▶ [What the task requires] Revise the material below so that each "Instruction" becomes "Goal", with everything else left untouched.
^^^^
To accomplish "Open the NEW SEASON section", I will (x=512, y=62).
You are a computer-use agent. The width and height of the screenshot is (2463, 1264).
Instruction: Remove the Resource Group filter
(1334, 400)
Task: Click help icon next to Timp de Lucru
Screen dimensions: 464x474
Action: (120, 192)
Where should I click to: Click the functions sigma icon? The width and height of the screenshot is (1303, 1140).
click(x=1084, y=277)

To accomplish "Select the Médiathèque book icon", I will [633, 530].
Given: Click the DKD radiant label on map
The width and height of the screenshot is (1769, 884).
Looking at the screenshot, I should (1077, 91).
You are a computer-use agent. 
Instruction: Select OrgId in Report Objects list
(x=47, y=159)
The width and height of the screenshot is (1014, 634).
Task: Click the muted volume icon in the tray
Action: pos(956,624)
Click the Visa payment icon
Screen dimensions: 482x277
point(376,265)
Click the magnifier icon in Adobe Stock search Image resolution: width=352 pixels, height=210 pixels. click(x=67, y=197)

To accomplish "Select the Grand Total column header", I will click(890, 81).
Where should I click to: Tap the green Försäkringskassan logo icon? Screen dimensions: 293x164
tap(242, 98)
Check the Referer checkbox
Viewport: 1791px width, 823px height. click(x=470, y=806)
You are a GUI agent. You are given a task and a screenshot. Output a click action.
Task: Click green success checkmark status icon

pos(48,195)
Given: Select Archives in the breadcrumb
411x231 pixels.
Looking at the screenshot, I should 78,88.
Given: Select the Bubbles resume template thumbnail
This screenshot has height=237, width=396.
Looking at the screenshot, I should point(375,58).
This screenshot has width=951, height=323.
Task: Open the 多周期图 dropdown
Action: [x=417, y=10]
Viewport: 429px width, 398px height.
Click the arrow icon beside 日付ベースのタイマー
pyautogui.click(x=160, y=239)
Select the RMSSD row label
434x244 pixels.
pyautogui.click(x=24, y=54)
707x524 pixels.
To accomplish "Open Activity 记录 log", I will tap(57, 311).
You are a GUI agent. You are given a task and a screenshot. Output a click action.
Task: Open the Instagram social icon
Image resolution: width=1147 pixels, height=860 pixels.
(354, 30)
^^^^
▶ [Output for this task]
To accomplish "Open the NEW SEASON section", I will (x=512, y=62).
You are a computer-use agent. The width and height of the screenshot is (2463, 1264).
Goal: Remove the Resource Group filter
(1334, 400)
Task: Click help icon next to Timp de Lucru
Screen dimensions: 464x474
Action: (120, 192)
Where should I click to: Click the functions sigma icon? The width and height of the screenshot is (1303, 1140).
click(x=1084, y=277)

To accomplish "Select the Médiathèque book icon", I will [633, 530].
Given: Click the DKD radiant label on map
The width and height of the screenshot is (1769, 884).
Looking at the screenshot, I should (1077, 91).
You are a computer-use agent. 
Goal: Select OrgId in Report Objects list
(x=47, y=159)
The width and height of the screenshot is (1014, 634).
Task: Click the muted volume icon in the tray
Action: pos(956,624)
Click the Visa payment icon
Screen dimensions: 482x277
point(376,265)
Click the magnifier icon in Adobe Stock search Image resolution: width=352 pixels, height=210 pixels. click(x=67, y=197)

To accomplish "Select the Grand Total column header", I will click(890, 81).
Where should I click to: Tap the green Försäkringskassan logo icon? Screen dimensions: 293x164
tap(242, 98)
Check the Referer checkbox
Viewport: 1791px width, 823px height. click(x=470, y=806)
You are a GUI agent. You are given a task and a screenshot. Output a click action.
Task: Click green success checkmark status icon

pos(48,195)
Given: Select Archives in the breadcrumb
411x231 pixels.
Looking at the screenshot, I should 78,88.
Given: Select the Bubbles resume template thumbnail
This screenshot has height=237, width=396.
Looking at the screenshot, I should point(375,58).
This screenshot has width=951, height=323.
Task: Open the 多周期图 dropdown
Action: [x=417, y=10]
Viewport: 429px width, 398px height.
Click the arrow icon beside 日付ベースのタイマー
pyautogui.click(x=160, y=239)
Select the RMSSD row label
434x244 pixels.
pyautogui.click(x=24, y=54)
707x524 pixels.
To accomplish "Open Activity 记录 log", I will tap(57, 311).
You are a GUI agent. You are given a task and a screenshot. Output a click action.
Task: Open the Instagram social icon
Image resolution: width=1147 pixels, height=860 pixels.
(354, 30)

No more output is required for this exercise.